SKUNK WORKERS RISE UP
2026 is the year of fewer and better
My friend goes golfing with a marketing exec at a very large corporation. His very large corporation is partnered with a very large creative agency, and this is a major topic of complaint during those golf sessions.
Why?
Because [redacted corp] pays [redacted agency] $30MM a year on retainer. In exchange, the agency brings 50 people to every zoom call, makes decisions by committee, moves slow, plays it safe, and delivers perfectly average creative ideas showcased in 80-page decks.
“I wish they’d show up with 4 people and get shit done. I’d pay them twice as much.”
This exec is going to make a big change soon, and you can guess what type of agency he will hire next.

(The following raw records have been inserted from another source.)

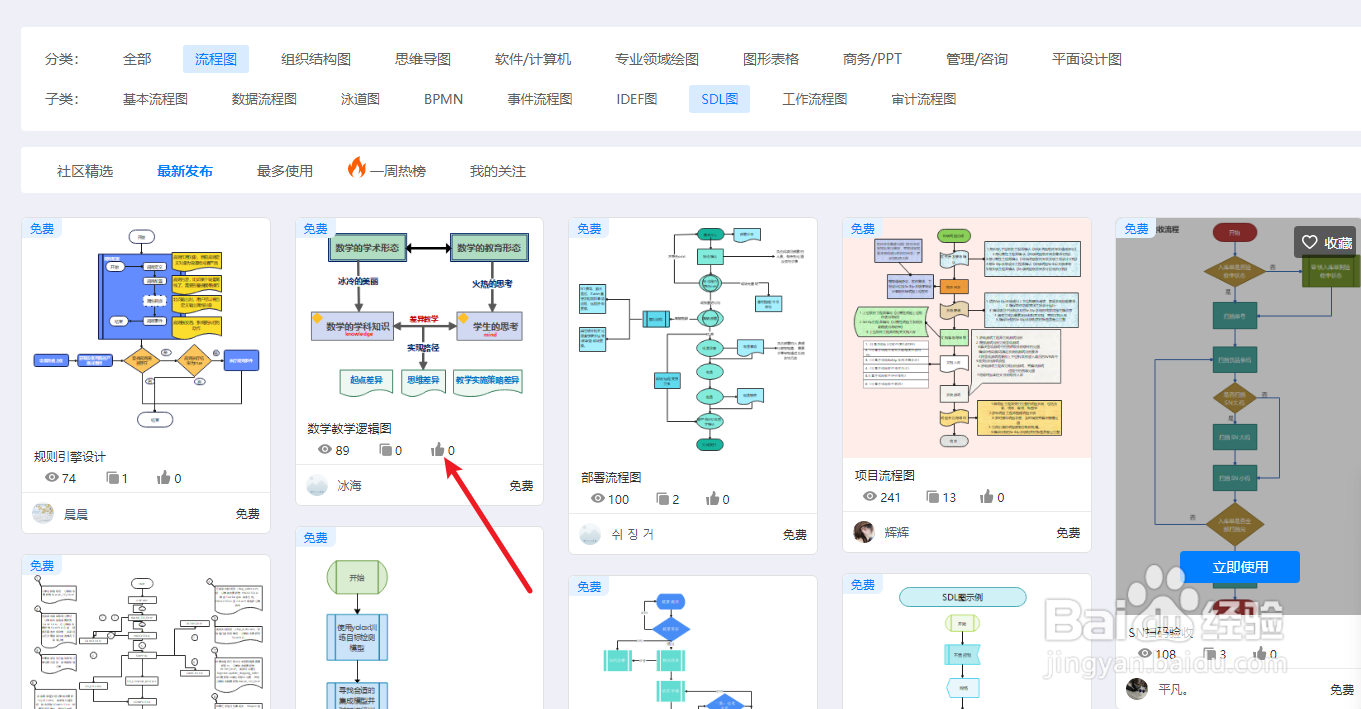Viewport: 1361px width, 709px height.
Task: Select the 流程图 category filter
Action: tap(215, 59)
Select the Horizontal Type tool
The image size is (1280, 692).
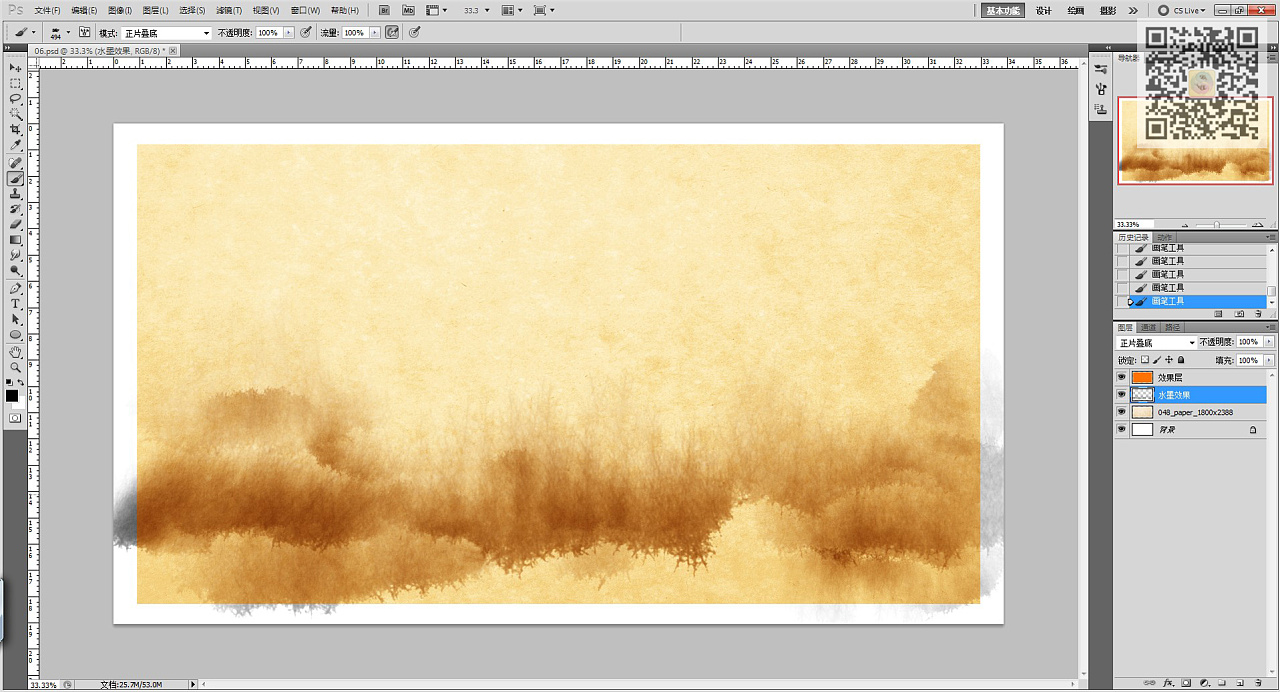click(15, 304)
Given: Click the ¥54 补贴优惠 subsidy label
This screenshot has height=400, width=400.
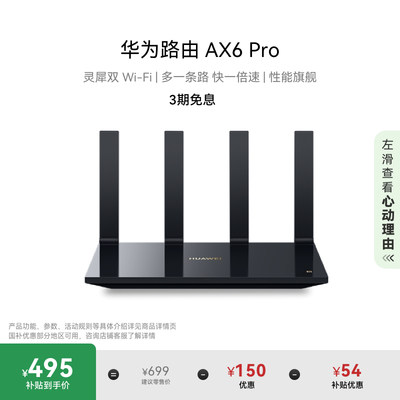Looking at the screenshot, I should 347,375.
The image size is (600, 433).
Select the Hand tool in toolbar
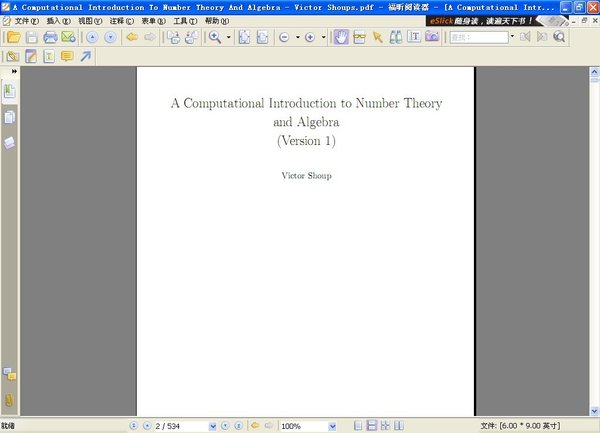pyautogui.click(x=341, y=37)
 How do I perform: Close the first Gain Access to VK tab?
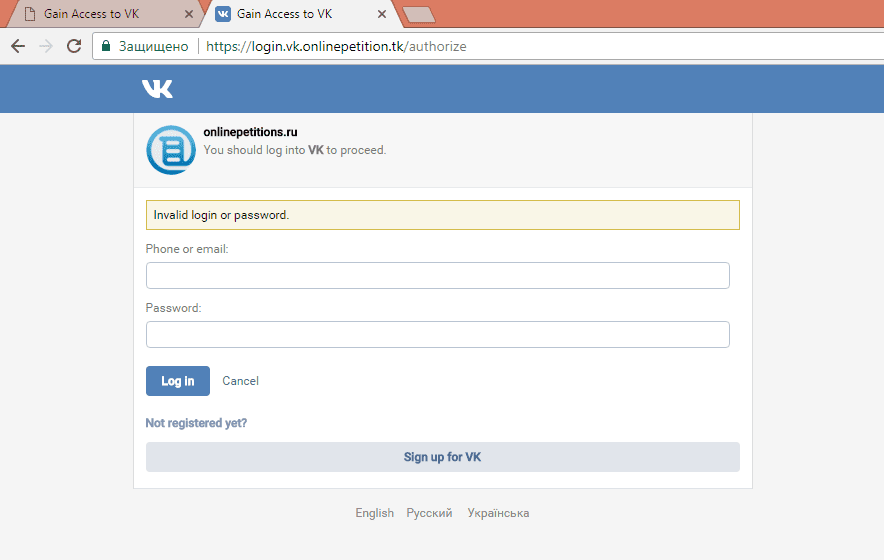click(x=189, y=14)
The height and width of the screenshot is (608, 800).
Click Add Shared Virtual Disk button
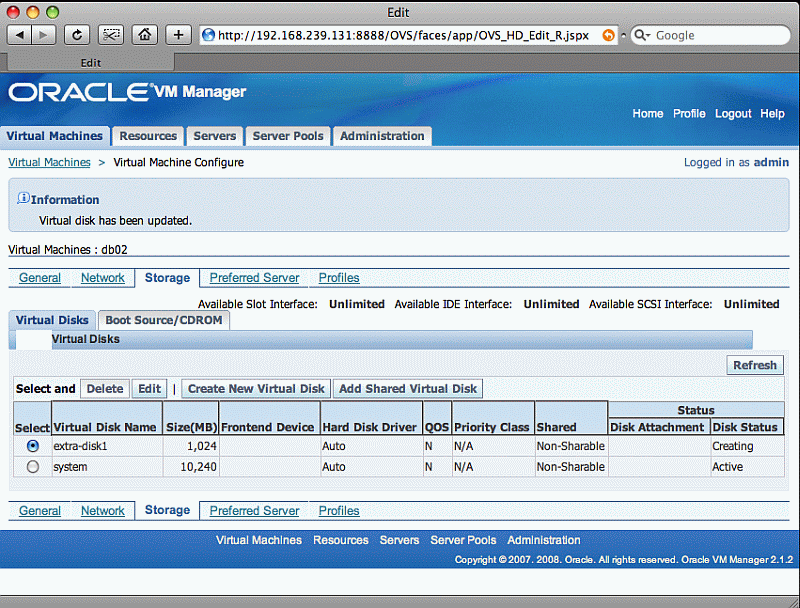(408, 389)
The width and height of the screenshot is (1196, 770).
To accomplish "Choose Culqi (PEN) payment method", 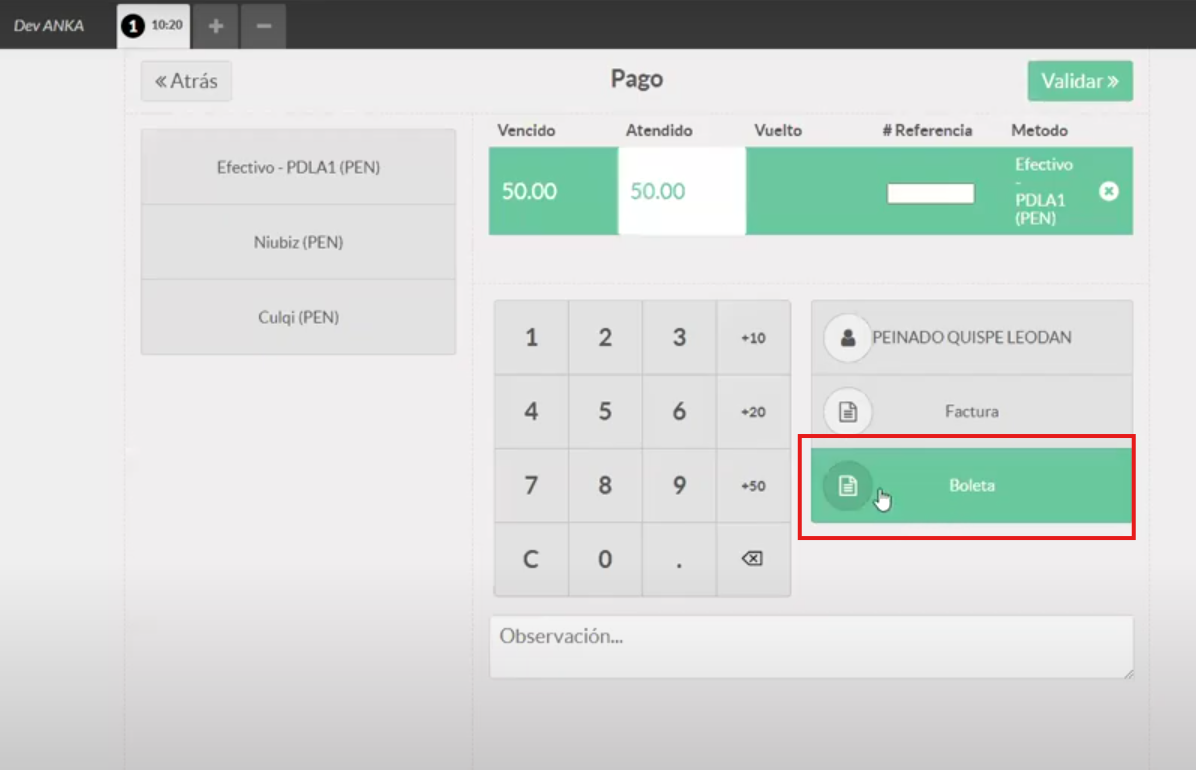I will (x=298, y=317).
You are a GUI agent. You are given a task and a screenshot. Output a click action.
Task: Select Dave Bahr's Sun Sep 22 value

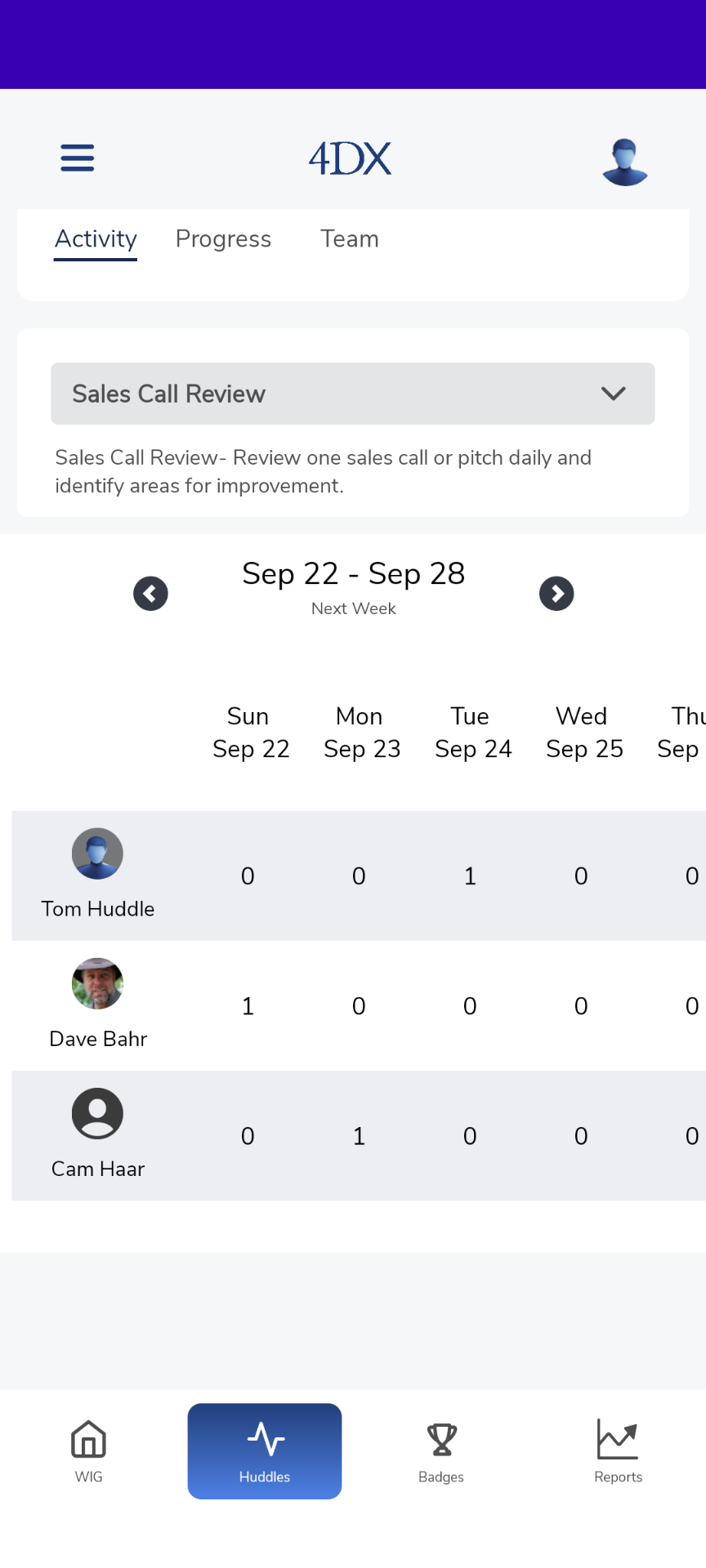(248, 1006)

Many such anecdotes presented themselves to Intro Limited in 2025. When a company hires a recruiting firm like us, it’s for one of three reasons:
They’re growing and need to make new hires
They need to replace somebody they lost
They already have plenty of people, but not the right people
Successful companies are either growing, replacing, or improving.
We did more business than ever last year, and a growing percentage of it was focused on that last one: helping companies upgrade to fewer, better people.
We are in a new era of skunk works. Lean teams of autonomous performers firing on all 12 cylinders.
In a recent piece about 1943’s original Skunk Works team, Atlantic Saints defined the scenario as “capable individuals, given real authority, working shoulder to shoulder with others who understood the whole of the problem.”
No silos, no 50-person zooms, no excuses. No handing off your work to be edited by someone you’ve never met. And no layers of process to hide your mistakes.
The next wave of high caliber creatives will be able to do what a select few have done all along:
Generalize. Facilitate. Understand the jobs on both sides of them, and sometimes do those jobs. Get others excited. Persuade. Bring fewer people to the Zoom. Shorten an 80-page deck to 7. See a vision and get to the point. Sell a simple solution, then deliver it.
Working this way is hard, and “most organizations desire its results without paying its price.” But more and more, we see organizations of every size adopting its principles.
Fewer. Better. Less rules. More accountability. Less ruminating. More doing. Every person has a purpose.
The future belongs to Skunk Workers.